U.S. District Judge William Alsup issued the order in San Francisco Tuesday and gave PG&E until Dec. 31 to respond.

Alsup took over post-trial matters in PG&E's criminal case, including probation supervision, after the trial judge, U.S. District Judge Thelton Henderson, retired last year.

One aspect of the utility's five-year probation term is a requirement not to commit any state, federal or local crimes.

In addition to directing PG&E to state whether it had a role in the recent wildfires, Alsup ordered the utility to say whether the no-crime requirement might be implicated if any wildfire was "started by reckless operation and maintenance of PG&E power lines."

The order also instructs the utility to say whether any requirements of the pipeline case judgment "might be implicated by inaccurate, slow or failed reporting of information about any wildfire by PG&E."

PG&E said in a statement, "We are aware of the court's notice and are currently reviewing it.
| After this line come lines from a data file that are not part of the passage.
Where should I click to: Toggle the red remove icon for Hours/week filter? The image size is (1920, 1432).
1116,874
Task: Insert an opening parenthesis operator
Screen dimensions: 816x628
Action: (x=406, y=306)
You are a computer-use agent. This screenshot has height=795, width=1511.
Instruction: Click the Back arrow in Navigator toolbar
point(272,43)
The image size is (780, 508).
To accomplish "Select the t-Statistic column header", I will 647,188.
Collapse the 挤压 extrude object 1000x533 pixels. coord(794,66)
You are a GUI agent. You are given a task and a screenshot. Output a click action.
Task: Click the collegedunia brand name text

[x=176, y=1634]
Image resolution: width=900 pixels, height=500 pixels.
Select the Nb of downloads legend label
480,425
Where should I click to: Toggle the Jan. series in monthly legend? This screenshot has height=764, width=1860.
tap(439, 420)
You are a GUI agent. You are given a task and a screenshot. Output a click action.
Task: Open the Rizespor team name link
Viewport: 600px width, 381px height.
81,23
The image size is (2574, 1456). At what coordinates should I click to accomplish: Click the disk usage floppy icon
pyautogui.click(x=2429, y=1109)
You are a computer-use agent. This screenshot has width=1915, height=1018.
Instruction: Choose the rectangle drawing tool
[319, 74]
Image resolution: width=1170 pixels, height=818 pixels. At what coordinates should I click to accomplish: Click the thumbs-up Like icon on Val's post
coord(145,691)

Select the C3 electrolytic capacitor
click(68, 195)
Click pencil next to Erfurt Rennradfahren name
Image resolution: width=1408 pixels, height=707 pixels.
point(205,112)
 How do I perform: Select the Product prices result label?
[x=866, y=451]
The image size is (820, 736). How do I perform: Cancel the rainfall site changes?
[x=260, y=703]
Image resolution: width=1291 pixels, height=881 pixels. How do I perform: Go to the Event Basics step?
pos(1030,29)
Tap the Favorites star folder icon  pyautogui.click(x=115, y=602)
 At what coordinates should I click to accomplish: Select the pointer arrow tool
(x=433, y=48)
We continue to focus on assessing infrastructure, safely restoring power where possible and helping our customers recover and rebuild.

"Nothing is more important than the safety of our customers, employees, contractors and the communities we serve," the utility said.

In the 2016 pipeline safety trial, a jury convicted PG&E of five counts of violating a federal pipeline safety law and one count of obstructing an investigation into the fatal explosion of a high-pressure natural gas transmission line in San Bruno in 2010.

Henderson sentenced the company to a $3 million fine and the five years of probation.

The San Bruno explosion killed eight people and injured 66 others. The National Transportation Safety Board determined the cause was the rupture of a defective seam weld in a pipe segment that was installed in 1956, incorrectly listed in PG&E records as seamless and not properly tested or repaired.

PG&E's federal safety convictions were for violations of U.S. Natural Gas Pipeline Safety Act requirements for record keeping, risk assessment and repair prioritization for several Peninsula and East Bay transmission lines, including line 132, the pipeline that exploded in San Bruno.